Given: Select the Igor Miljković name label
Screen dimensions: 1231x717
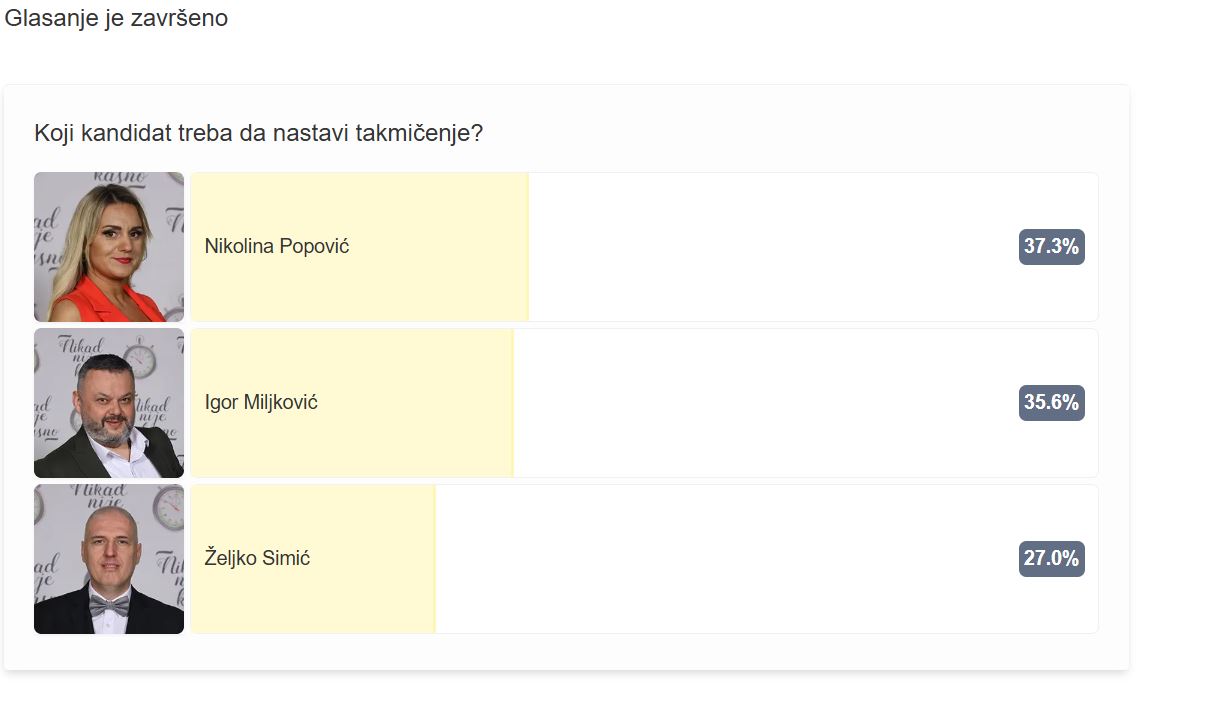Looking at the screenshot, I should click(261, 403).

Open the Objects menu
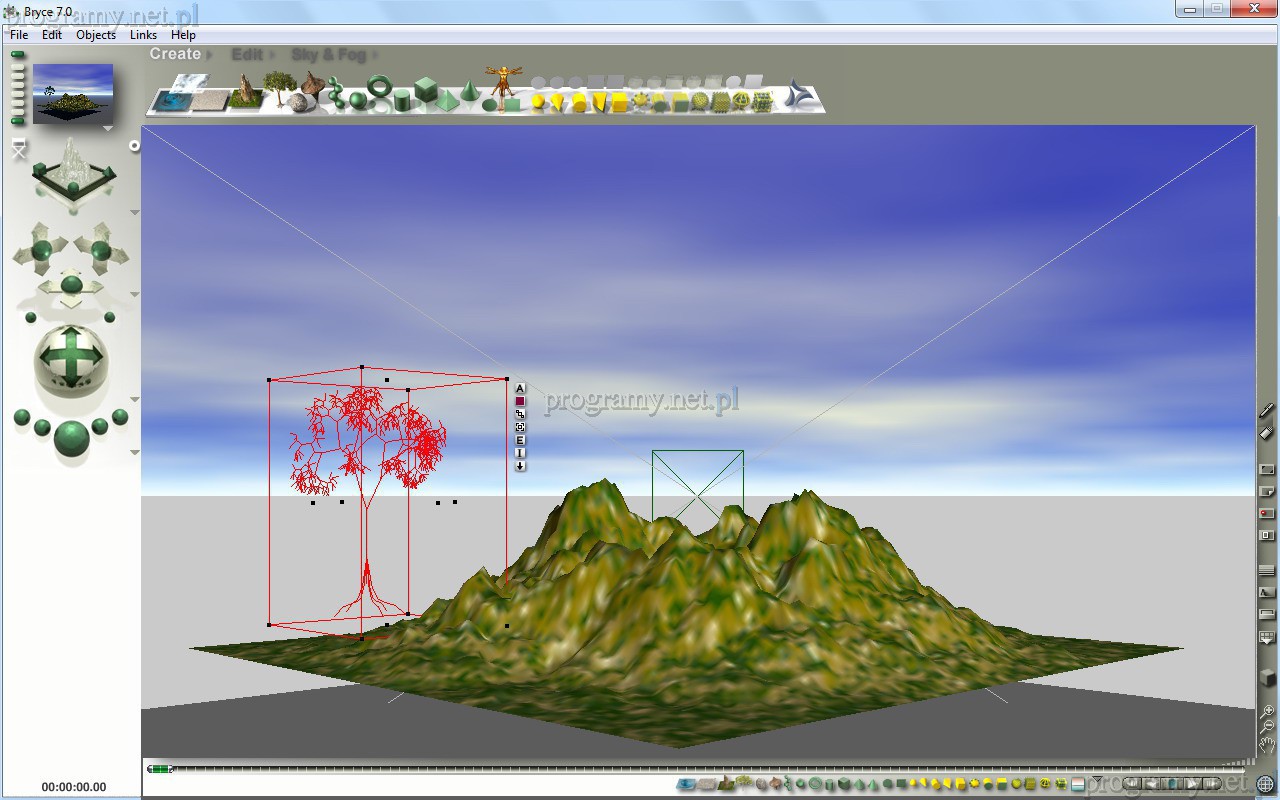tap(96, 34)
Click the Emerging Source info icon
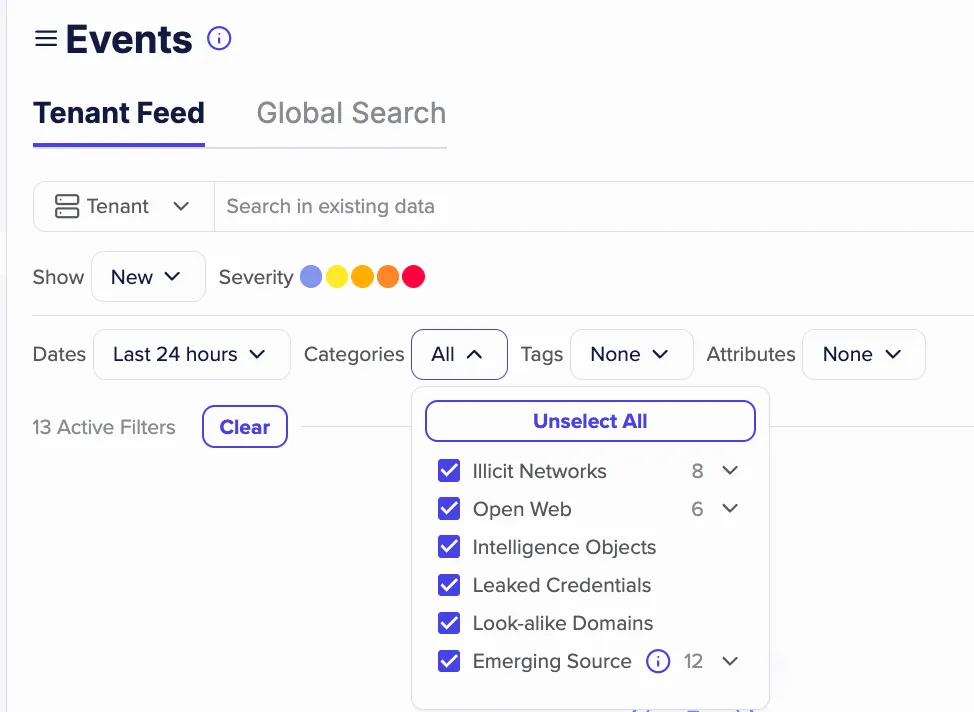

Directions – Transcribe the data verbatim. No picture belongs in the result.

Answer to this exercise –
Given: Select the Igor Miljković name label
Screen dimensions: 1231x717
Looking at the screenshot, I should click(261, 403).

Open the Objects menu
tap(96, 34)
Click the Emerging Source info icon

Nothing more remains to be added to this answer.